Dan Soder Talks What Is and Isn't Off-Limits in Comedy Today
You may have seen Dan Soder before, on a little show known as Billions on Showtime or on standup specials with Comedy Central and Netflix.
Now, the comedian is taking his talents to HBO with an hour-long special, Dan Soder: Son of a Gary. Filmed at the Bowery Ballroom in New York City in front of a live sold-out audience, Soder opens up about his life onstage, touching on topics that include drug-sniffing dogs at airports, customer service, having fake fights in the shower, and what it's like to have a fun alcoholic dad.
We chatted with Soder about the special, what he deems off limits or not for a set, his material inspiration and more.
How did this special come together? Did HBO reach out to you?
Dan Soder: I did The Standups on Netflix, and we filmed that in March of 2017 and I was just on the road real heavy — almost every weekend. And then around the end of 2018 I was like, "I think I have something." I didn't have an hour, but [it was] going to be ready soon, and HBO had told my agent, "Hey, we like Dan, what's Dan up to?" [They came and saw me] at the Comedy Cellar and I was lucky enough that they were like, "Let's do a special."
Considering this is your first collaboration with HBO on a special, what was the experience like? Is that the comedy goal?
I think that's the crown jewel. I got the offer and told HBO that I wanted some time to make sure that I could really make this into a good hour, but I would just be sitting there like... "F**kin HBO."
And what I love is that you can go to HBO Go and just pick standup and see everything they've ever done. And so to put my hour special in there with the greats is like... I don't want to mess this up.
The old HBO logo makes an appearance ahead of your set — did you ask for that?
Yeah, I asked for that specifically. I was born in 1983 and that's the 1983 intro. So I was like, "Let's do it," and they let me do the whole thing.
Is the material in your set unique to the special, or could fans have seen any of it before?
If you've watched a lot of my standup, you realize it's continuations of bits and ideas. If you watch my Comedy Central half hour, I talk about being an only child raised by a single mom just to set it up. There's a lot of jokes, but more jokes about what it feels like to be an only child, what it feels like to be raised by a single mom. And then you watch my Netflix half hour and it's like, I like wrestling and I've had ex-girlfriends not like that I like wrestling. This [special] is everything all flushed out.
Now you know that me talking about my mom or my grandmother is done... there's nowhere to go with that. And being able to bring up my dad, which is something that I've never been able to talk about. I've always thought it was too dark or too sad to be in standup and as you go on in comedy, you learn how to do more heavy lifting.
I was sitting behind your mom in the audience — does having her at the event help or hinder your performance?
I think it used to hinder because I respect my mom and I love her a lot and I want her to be very proud. But also you don't talk the same around your friends as you do around your mom. You pull punches and s**t. This hour I was like, let's f**king let it rip. And my mom really enjoyed it.

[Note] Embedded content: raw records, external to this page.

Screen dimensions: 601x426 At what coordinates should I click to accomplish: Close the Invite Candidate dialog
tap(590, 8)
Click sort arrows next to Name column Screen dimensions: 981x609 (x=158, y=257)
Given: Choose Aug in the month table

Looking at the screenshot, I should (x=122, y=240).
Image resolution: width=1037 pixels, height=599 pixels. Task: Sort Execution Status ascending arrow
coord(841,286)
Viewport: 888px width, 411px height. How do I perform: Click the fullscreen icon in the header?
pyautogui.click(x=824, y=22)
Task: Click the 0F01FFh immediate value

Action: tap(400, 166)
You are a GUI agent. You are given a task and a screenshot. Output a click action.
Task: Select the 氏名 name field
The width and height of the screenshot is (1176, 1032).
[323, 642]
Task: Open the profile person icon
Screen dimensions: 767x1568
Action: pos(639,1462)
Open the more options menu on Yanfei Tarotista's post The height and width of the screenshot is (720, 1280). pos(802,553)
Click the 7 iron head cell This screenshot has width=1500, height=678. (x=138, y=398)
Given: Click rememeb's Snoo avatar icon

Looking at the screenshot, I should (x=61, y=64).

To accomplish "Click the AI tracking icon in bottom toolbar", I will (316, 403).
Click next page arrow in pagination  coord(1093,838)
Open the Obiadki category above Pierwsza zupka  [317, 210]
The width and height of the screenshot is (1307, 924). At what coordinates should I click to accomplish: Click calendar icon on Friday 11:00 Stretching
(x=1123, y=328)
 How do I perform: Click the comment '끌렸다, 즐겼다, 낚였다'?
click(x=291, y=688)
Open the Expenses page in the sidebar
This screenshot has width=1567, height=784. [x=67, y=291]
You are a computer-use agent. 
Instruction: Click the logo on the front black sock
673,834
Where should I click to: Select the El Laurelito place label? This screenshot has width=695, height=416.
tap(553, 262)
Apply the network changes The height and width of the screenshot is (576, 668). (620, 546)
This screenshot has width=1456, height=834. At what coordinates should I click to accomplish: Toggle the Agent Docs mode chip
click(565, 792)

We have an agreement when I do shows in Denver. She won't tell me what show she's coming to because she wants to see the real version of me.
So did she tell you which taping she went to for this show?
She was at both, stayed for both. And I knew exactly where... If you watch the very end of the special, you'll see me point.
You say in this special that nothing is off limits. Is that true, or is there something you don't include for that reason?
I haven't talked about my sister's death. My sister was killed in a car accident when I was 16 years old and I haven't found a way to process that yet. I think I've worked so hard in therapy on dealing with the death of my father and dealing with how I grew up that there was a lot of stuff, but I definitely don't think it's off limits. I've joked around about it on podcasts. I made some very dark jokes about it on podcasts, but that's how you get there.
Would you say personal stories make for the best standup material?
I can't speak for other people, but for me, absolutely. And then if they make the audience laugh, then this has to be in the joke. Making people laugh about my dad drinking himself to death isn't necessarily an easy thing, but there's people out there that love the joke because they're like, dude, I don't have a dead dad, but I know alcoholics.
What can you tell us about the upcoming season of Billions? Is there anything you can tease?
We're filming season five right now, and it's great. And it's a script. We have new cast members that are really cool. There's some cool people that have joined the show, but more importantly... Axe has a new nemesis. That's what I'll say. And that's pretty fun.